Je portais des vêtements longs, même en plein été, pour cacher mes brûlures. En évitant le regard des autres, je n'arrêtais pas de demander du travail. Et enfin, j'ai été embauchée par un pâtissier. Mais, je n'ai travaillé que six mois. Un jour soudain, j'ai vomi du sang. On m'a transportée à l'hôpital. D'après les examens, on m'a trouvé un ulcère à l'estomac. Je menais une vie très stressante physiquement et psychologiquement. Deux tiers de mon estomac ont été enlevés et j'ai eu beaucoup de transfusions de sang. Suite à cette opération, peut être à cause de la mauvaise qualité du sang transfusé, j'ai eu la jaunisse, une hépatite. J'ai senti véritablement la mort arriver cette fois, et je me suis dit que serais ainsi libérée de la peine que me causait cette vie si difficile. Mais grâce aux soins d'un médecin et de ma grande mère, je fus sauvée.

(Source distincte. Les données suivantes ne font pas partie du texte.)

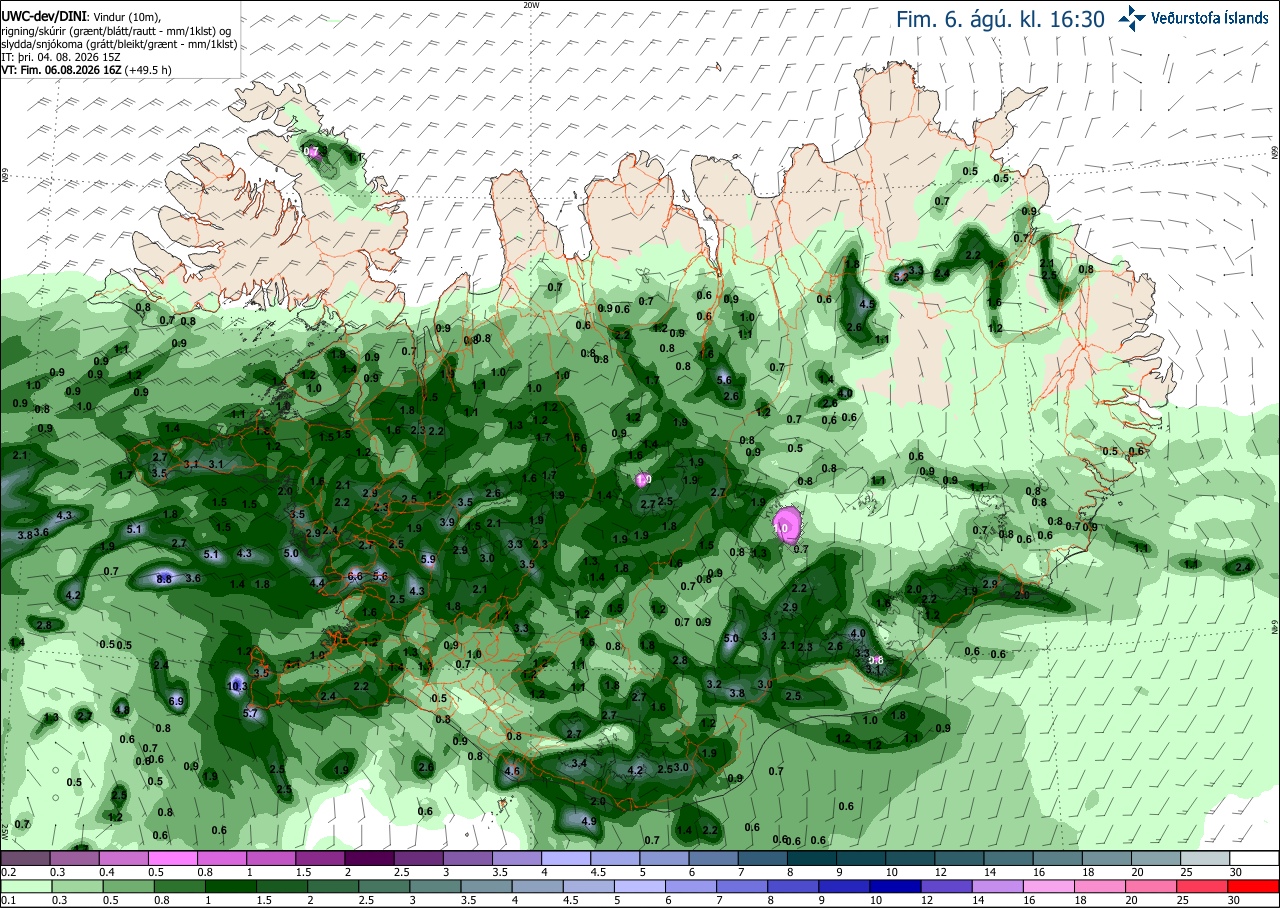Select the forecast time title Fim. 6. ágú. kl. 16:30
Viewport: 1280px width, 908px height.
pos(1000,19)
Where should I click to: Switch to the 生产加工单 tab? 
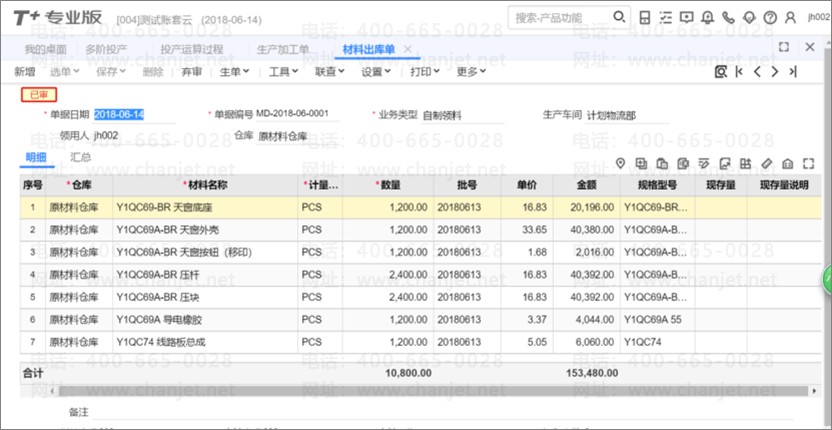tap(283, 49)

Ma vie ne s'était pas améliorée pour autant. J'ai continué à chercher du travail. Le monde m'a semblé devenir plus tranquille qu'avant, par contre ma famille restait toujours pauvre. En 1954, ma grande mère, âgée, est morte elle aussi. J'ai ressenti à nouveau une solitude profonde. La guerre est vraiment atroce et terrible. Les destructions provoquées par les armes nucléaires sont terribles au moment du bombardement, mais pas seulement. Les conséquence de ces armes se poursuivent bien au-delà de la guerre. Elles empoisonnent aussi l'avenir.

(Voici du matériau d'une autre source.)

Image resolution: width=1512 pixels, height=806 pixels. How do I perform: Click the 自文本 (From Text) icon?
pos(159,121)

J'ai attendu 50 ans pour pouvoir raconter mes expériences vécues. J'hésite même encore à raconter tout cela aux gens. Le 6 août 1945, j'ai perdu ma famille , beaucoup d'amis et ma maison. Même plus de 50 ans après, il y a encore beaucoup de personnes qui souffrent de la maladie des bombes atomiques. Et malgré cela, même aujourd'hui, on fait encore des guerres pour les richesses ou les religions. Mais, moi, par-dessus tout, je souhaite qu'il n'y ait plus jamais d'Hibakusha et que personne n'utilise jamais les armes nucléaires.

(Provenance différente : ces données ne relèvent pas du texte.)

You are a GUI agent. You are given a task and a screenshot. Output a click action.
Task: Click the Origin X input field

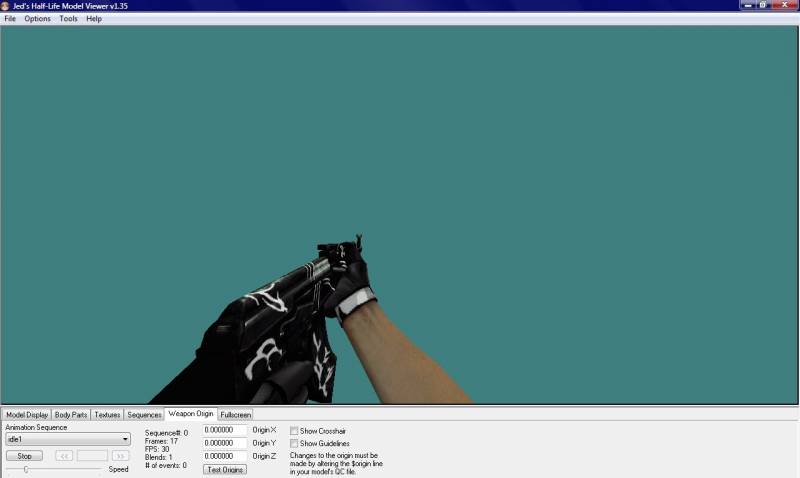click(224, 430)
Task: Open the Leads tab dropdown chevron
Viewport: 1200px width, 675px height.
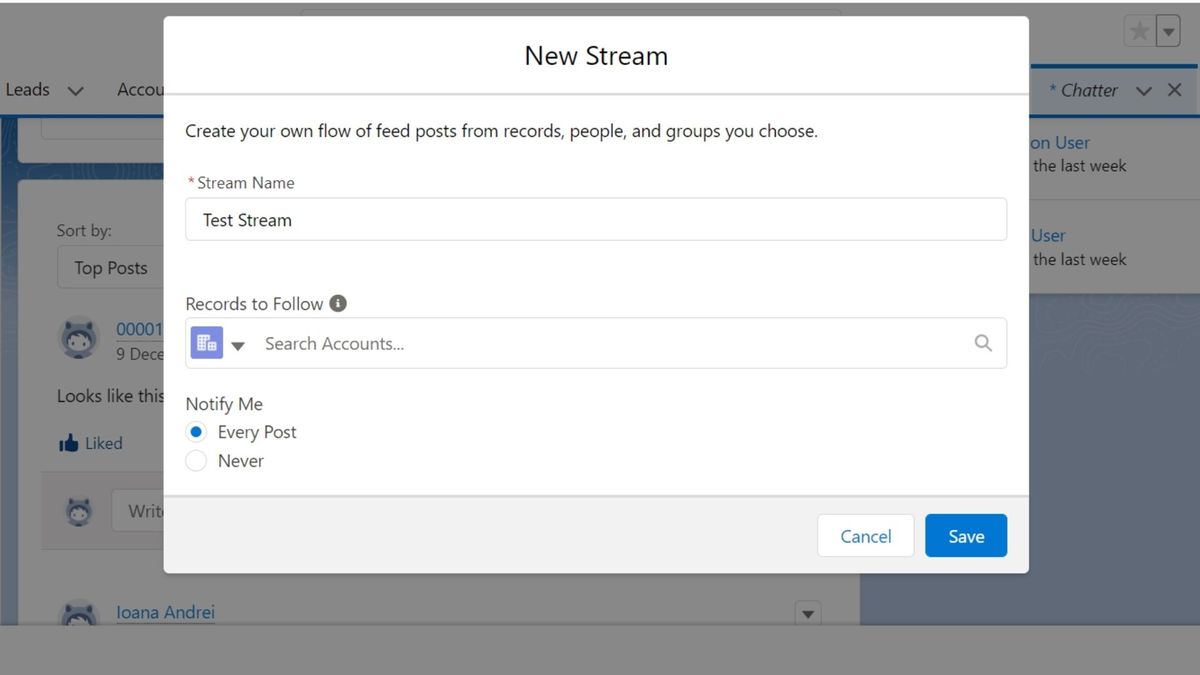Action: pos(76,89)
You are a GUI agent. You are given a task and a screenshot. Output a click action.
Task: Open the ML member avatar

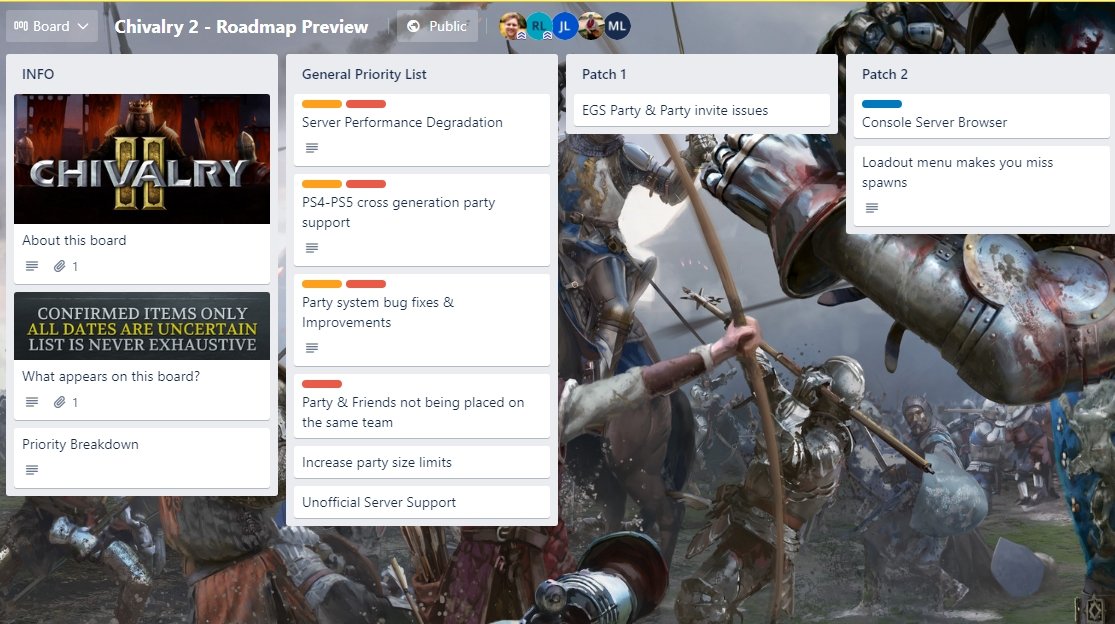coord(617,26)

Après avoir réfléchi longuement, j'ai commencé à penser qu'il n'est pas judicieux de rester silencieux. C'est difficile d'avoir le courage de parler de tout cela devant les gens mais quand je parle devant vous, je me sens soulagée petit à petit du fardeau que je portais jusqu'à maintenant sur mes épaules. Je n'ai pas de petits enfants mais quand je rencontre des jeunes comme vous, cela me fait plaisir comme si je voyais mes propres petits enfants. Vous me donnez beaucoup de courage. On m'a fait vivre jusqu'à aujourd'hui. Je n'ai plus beaucoup de force mais en tant que survivante d'Hiroshima je veux faire comprendre l'importance de la paix et du respect de la vie. Je souhaite que vous reteniez bien ce que je vous ai dit et que vous vous intéressiez aux questions de la paix. Je souhaite que vous visitiez un jour Hiroshima. Si vous pouvez garder en mémoire et transmettre le message d'Hiroshima et Nagasaki aux générations futures, parler d'autres guerres aussi, comme celle d'Irak, je pense que j'aurai accompli ma mission de survivant d'Hiroshima.